Strategic trade implications of the MFN tariff revisions
The MFN revisions signal a broader shift in Vietnam’s trade policy strategy. By offering duty reductions for high-demand imports, the country supports lower input costs for domestic industries and enhances bilateral ties with key partners like the US. This may also reduce price pressures on consumers and support macroeconomic stability.
The tariff realignment is part of Vietnam’s response to shifting global dynamics, including supply chain realignments, competitive sourcing, and regulatory reforms in major trade economies. The adjustments are also intended to complement Vietnam’s ongoing efforts to attract FDI in sectors such as food processing, automobile manufacturing, and renewable energy.

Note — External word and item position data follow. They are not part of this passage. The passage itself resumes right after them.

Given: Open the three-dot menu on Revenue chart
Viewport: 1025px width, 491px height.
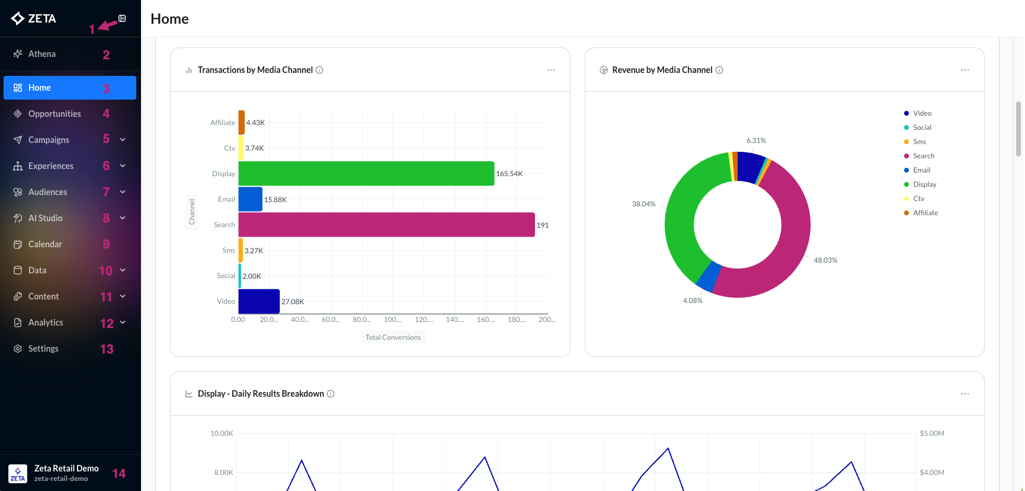Looking at the screenshot, I should tap(965, 70).
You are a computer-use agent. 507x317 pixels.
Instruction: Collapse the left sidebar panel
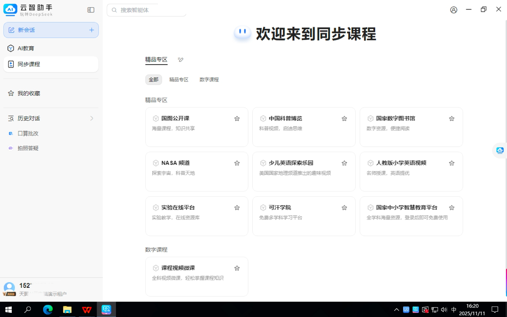coord(91,10)
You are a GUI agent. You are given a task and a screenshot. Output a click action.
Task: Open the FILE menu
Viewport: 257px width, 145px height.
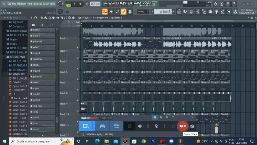tap(4, 4)
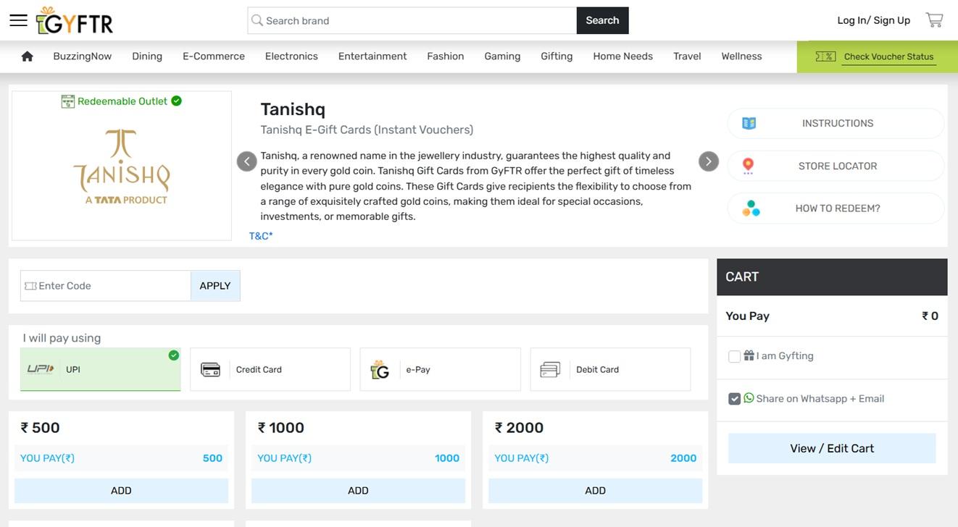The height and width of the screenshot is (527, 958).
Task: Click View / Edit Cart
Action: [x=831, y=449]
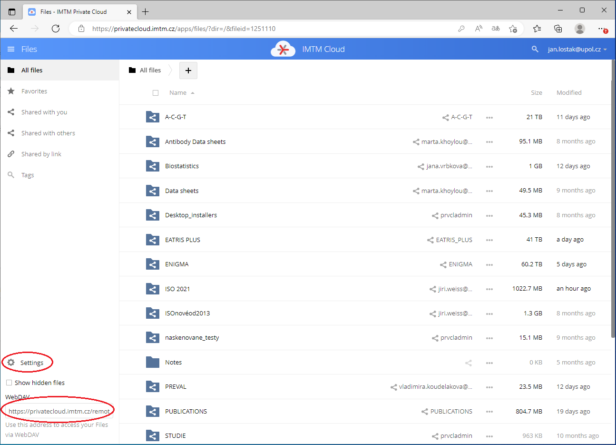Tick the select-all checkbox beside Name
The width and height of the screenshot is (616, 445).
coord(156,93)
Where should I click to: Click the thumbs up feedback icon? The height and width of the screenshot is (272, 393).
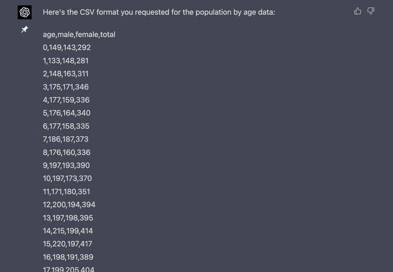tap(358, 11)
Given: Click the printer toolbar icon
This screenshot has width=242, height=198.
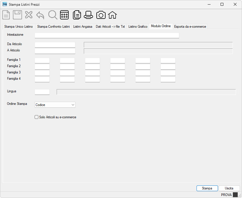Looking at the screenshot, I should (x=88, y=15).
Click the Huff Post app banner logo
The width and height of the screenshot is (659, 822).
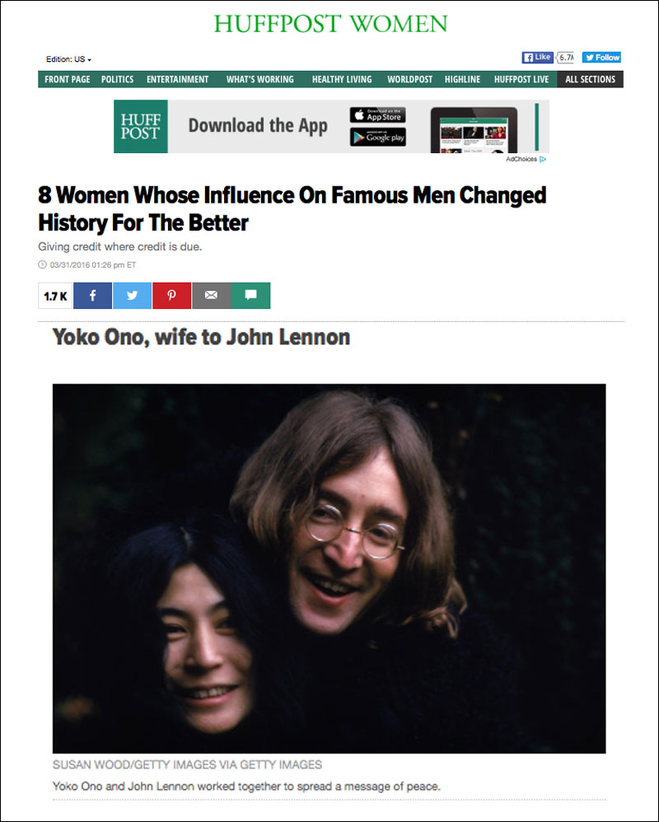141,126
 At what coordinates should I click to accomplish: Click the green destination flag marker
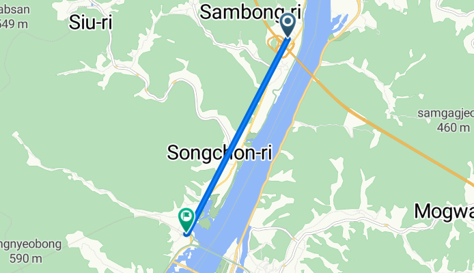tap(186, 220)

Also read: Opportunities Amid Tariff Risks: Vietnam Aims for Trade Balance with the US
In brief
Vietnam’s adoption of Decree 73 reflects a strategic recalibration of MFN import duties, balancing economic need with geopolitical relationships. The tax rate reductions are expected to improve trade flows, enhance industrial competitiveness, and align tariff policy with the realities of global supply chains.
As these rates take effect from March 31, 2025, importers and investors are advised to review their sourcing strategies, customs classifications, and compliance frameworks to take full advantage of the revised tariff landscape.